» **Try it**
Please find the number of lines in the material below where the string "Enable" occurs, and give only that number.
Dataset entries START
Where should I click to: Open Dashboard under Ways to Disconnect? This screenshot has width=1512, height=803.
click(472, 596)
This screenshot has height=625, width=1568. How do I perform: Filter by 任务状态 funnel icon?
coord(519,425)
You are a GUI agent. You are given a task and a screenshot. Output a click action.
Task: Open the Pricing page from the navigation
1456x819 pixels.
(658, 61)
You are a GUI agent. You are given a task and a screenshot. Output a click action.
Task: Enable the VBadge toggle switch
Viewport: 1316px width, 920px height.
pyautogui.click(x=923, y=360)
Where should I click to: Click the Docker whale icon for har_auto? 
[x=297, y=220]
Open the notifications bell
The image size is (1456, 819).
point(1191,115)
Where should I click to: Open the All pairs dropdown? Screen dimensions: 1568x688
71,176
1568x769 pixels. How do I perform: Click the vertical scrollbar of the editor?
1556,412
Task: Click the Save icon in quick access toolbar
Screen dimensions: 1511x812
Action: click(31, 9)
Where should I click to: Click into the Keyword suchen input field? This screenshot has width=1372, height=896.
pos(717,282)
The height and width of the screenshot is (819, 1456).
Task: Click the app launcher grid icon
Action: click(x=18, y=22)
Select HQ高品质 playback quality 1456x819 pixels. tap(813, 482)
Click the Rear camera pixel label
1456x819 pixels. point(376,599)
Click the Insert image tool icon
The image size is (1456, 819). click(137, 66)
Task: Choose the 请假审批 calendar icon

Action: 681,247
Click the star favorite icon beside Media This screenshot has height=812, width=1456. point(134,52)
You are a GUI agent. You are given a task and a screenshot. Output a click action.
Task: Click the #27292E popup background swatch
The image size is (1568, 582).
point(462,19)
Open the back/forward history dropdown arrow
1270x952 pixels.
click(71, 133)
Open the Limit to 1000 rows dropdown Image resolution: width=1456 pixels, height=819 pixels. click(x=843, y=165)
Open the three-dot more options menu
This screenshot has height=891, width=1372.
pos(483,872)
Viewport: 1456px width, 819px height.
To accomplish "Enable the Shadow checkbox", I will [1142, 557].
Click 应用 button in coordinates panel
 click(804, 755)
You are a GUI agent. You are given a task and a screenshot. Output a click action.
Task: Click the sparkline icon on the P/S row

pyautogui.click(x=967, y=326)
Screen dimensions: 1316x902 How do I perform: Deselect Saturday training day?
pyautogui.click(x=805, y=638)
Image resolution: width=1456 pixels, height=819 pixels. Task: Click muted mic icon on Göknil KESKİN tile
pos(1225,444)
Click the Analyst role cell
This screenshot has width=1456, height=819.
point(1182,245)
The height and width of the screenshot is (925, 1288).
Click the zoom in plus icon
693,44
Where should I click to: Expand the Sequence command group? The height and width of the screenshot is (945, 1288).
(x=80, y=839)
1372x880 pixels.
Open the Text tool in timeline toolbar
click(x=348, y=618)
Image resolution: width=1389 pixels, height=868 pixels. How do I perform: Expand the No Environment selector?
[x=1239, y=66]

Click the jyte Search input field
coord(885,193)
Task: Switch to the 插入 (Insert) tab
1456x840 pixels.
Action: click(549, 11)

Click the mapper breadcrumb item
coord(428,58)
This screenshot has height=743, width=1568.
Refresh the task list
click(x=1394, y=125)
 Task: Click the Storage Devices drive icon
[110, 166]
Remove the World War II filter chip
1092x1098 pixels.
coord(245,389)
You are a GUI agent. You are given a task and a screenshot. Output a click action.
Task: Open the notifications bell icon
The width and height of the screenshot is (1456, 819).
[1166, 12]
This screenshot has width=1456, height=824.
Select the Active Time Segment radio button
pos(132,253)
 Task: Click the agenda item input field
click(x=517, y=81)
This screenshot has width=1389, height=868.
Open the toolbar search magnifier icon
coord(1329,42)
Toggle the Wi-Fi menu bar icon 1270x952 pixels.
Dataset entries END
» **The completed task**
2